Task objective
Could you repeat, word for word, every line from the one containing "Given: Duplicate the selected table" through the final line of the records below, and nothing else?
[Opening Records provided section]
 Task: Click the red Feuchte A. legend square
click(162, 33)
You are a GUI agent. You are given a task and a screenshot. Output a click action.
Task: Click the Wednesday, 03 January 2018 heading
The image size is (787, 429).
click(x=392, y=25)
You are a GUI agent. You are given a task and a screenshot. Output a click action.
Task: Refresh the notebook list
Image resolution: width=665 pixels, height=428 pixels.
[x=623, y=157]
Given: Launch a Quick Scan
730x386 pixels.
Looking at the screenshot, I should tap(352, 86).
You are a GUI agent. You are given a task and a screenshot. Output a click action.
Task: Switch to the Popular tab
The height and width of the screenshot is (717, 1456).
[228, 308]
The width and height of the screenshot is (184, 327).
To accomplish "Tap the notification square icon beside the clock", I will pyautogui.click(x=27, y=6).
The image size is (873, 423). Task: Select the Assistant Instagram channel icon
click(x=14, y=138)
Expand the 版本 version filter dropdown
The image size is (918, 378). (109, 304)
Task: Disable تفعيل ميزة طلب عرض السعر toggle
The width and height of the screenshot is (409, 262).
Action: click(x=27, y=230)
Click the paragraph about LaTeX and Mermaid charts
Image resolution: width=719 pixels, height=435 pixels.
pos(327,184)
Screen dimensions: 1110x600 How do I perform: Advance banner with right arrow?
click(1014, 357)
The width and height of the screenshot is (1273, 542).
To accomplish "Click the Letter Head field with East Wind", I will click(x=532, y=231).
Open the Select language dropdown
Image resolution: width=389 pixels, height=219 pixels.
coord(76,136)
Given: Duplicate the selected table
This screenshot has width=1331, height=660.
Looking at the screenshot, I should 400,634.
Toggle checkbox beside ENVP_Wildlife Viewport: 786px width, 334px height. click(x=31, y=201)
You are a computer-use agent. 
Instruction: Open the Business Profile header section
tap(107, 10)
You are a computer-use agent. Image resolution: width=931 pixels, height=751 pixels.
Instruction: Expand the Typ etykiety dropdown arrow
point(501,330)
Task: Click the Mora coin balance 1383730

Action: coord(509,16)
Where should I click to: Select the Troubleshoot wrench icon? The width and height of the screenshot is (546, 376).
[Closing Records provided section]
Solution to this exercise
Given: Duplicate the selected table
This screenshot has width=1331, height=660.
Looking at the screenshot, I should 400,634.
Toggle checkbox beside ENVP_Wildlife Viewport: 786px width, 334px height. click(x=31, y=201)
You are a computer-use agent. 
Instruction: Open the Business Profile header section
tap(107, 10)
You are a computer-use agent. Image resolution: width=931 pixels, height=751 pixels.
Instruction: Expand the Typ etykiety dropdown arrow
point(501,330)
Task: Click the Mora coin balance 1383730

Action: coord(509,16)
Where should I click to: Select the Troubleshoot wrench icon? The width and height of the screenshot is (546, 376).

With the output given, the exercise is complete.